Robust Multi-class Feature Selection via $l_{2,0}$-Norm Regularization Minimization

Feature selection is an important data preprocessing in data mining and machine learning, which can reduce feature size without deteriorating model's performance. Recently, sparse regression based feature selection methods have received considerable attention due to their good performance. However, these methods generally cannot determine the number of selected features automatically without using a predefined threshold. In order to get a satisfactory result, it often costs significant time and effort to tune the number of selected features carefully. To this end, this paper proposed a novel framework to solve the $l_{2,0}$-norm regularization least square problem directly for multi-class feature selection, which can produce exact rowsparsity solution for the weights matrix, features corresponding to non-zero rows will be selected thus the number of selected features can be determined automatically. An efficient homotopy iterative hard threshold (HIHT) algorithm is derived to solve the above optimization problem and find out the stable local solution.

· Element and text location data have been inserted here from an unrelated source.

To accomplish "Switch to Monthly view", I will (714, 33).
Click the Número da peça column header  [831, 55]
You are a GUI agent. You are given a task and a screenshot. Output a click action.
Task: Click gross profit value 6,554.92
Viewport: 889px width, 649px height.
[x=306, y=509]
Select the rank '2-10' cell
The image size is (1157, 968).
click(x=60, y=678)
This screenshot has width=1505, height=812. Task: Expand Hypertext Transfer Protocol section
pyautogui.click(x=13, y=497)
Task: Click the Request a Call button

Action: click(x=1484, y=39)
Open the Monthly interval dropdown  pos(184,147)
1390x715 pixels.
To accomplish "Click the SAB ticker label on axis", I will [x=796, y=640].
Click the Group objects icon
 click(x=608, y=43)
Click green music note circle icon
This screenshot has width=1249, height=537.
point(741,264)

Besides, in order to reduce the computational time of HIHT, an acceleration version of HIHT (AHIHT) is derived. Extensive experiments on eight biological datasets show that the proposed method can achieve higher classification accuracy with fewest number of selected features comparing with the approximate convex counterparts and state-of-the-art feature selection methods. The robustness of classification accuracy to the regularization parameter is also exhibited.